Well, naturally. They had just found themselves on a ship that had been running on autopilot for millennia without maintenance. Life support was doing pretty poorly. But once they had those sorted out in the first half of the first season, life on the ship got more or less comfortable and they moved on to other problems.
I do think the focus on the interpersonal drama went a bit overboard. I don’t care about the people back home. I like Eli as a character, but whenever he visited back home I was bored silly.
That said, I didn’t see anything wrong with the characters (except useless Chloe), but the plot left something to be desired. On their own, the characters were pretty cool, but they were made to act in weird ways according to the whims of the script.

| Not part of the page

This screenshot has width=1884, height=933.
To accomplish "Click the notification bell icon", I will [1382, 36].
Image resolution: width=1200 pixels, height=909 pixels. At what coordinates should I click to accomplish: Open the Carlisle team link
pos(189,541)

Heroes and LOST were both very successful. That they didn’t run forever is hardly an indictment, both ran for as long or longer then BSG, which you count as a successful series. If SGU was even slightly as popular as either of those shows, I’m sure Syfy would call it a success.
But people still watched.
It’s coming back for a second season.
I’m not sure why your argument should be limited to sci-fi shows. But in anycase, unless your metric for successful sci-fi is that they never end but run forever, I’ve given several examples of ones that have used the serial format and been successful.
As long as it runs forever. If its ever canceled it will retroactively become a failure by your measure. Its had fewer seasons the LOST or Heroes, after all.
BSG was successful because it had a very impressive start, it faded badly later on but I was willing to hang in there just because they had worked so hard at the overall fiction.
I wanted to like this Stargate given the scottish guy and its attempt to be non shlocky sci-fi but it just never grabbed me. I dont know if it felt too contrived, or it was too big a departure from the other Stargates or what, but it just never took off for me.
I just don’t think Sci-Fi people are interested in aimless drivel like 24. I don’t think people were happy with the ending of BSG, and I’m certain that Lost ratings dropped off toward the end. Story arcs are fine, but if you miss a show and can’t figure out where you are the next time you watch, why watch at all? V didn’t last in the eighties, it won’t last now. There needs to be a forseable win. If people realize that the resolution will never come, they will stop watching.
Unfortunately, this means one of my favorites, The Walking Dead is doomed as well.
And someone seriously suggests that BSG had good action? It had almost no action. The entire show was a damned philosophical hunt for God. “oh I’m so tortured, where are these planets in my head coming from?! Am I a cylon? No, I’m not even real!”. It was Days of Our Lives set in space.
Shame. Neat show. That said, perhaps it’s for the best - the actress playing Chloe is dreadful beyond belief, and it looks like the final episodes are likely to be Chloe-centric. Best to just take the show out behind the shed and shoot it.
It seems to me like they heard complaints about how Chloe was the one truly useless person on the ship and went overboard in giving her a purpose.
It’s a shame too, because she could have been brilliantly used. She’s the daughter of a politician, for heaven’s sake. She should have grown up gladhanding and attending functions and being groomed to enter the world of politics. I would have loved to see her act as the bridge between military and civilian leadership, working compromises and cooperation. Instead she’s relegated to little more than an object of desire. That’s just plain ridiculous.
And only one TOS actor (Richard Hatch) ever appeared on TNS. Nobody else did, not even a cameo (though Dirk Benndict & Jane Seymour were asked). TNS was totally despised by most TOS fans (not me).
I’m glad it’s dead. A friend of mine who lacks cable had me record this for him. Now, full disclosure - I’ve never been a Stargate watcher. I found the original SG series pleasant and entertaining, but not to such a degree that I actively sought it out.
So this thing comes on, and I start recording it for my friend, and we watch it together. And it’s just bad. Take the premise of Lost in Space (or Star Trek : Voyager) and the laughably relentless grimdark of Nu-Battlestar Galactica, and you get this. It had a lot of good potential, I think, as a premise - but it was squandered in their slavish attempts to recapture the BSG audience.
I can’t even believe it takes place in the SG universe - a point absolutely driven home in one of the late first-season episodes where General O’Neal is visiting the Destiny, and he’s being his usual somewhat jokey self, and sticks out like a sore thumb. (Nevermind them sending highly trained stealth commando DANIEL JACKSON to observe a secret Lucien Alliance meeting… WTF?) Every cameo from the original cast just underscores the point that this is NOT Stargate.
So what is it? It’s an excuse for exaggerated interpersonal conflict, 44 minutes at a time, with no resolution. For montages of introspective-feigning faces set against a random pop song of the week. For unlikeable characters to do tedious things.
I was big fan of SG-1 and Atlantis, but I coulnd’t make it past the 2nd or 3rd episode of SGU. The main problem that I had with the show was that it was really broing and the characters were unlikable. I also thought the acting and writing were pretty bad. I miss Carter.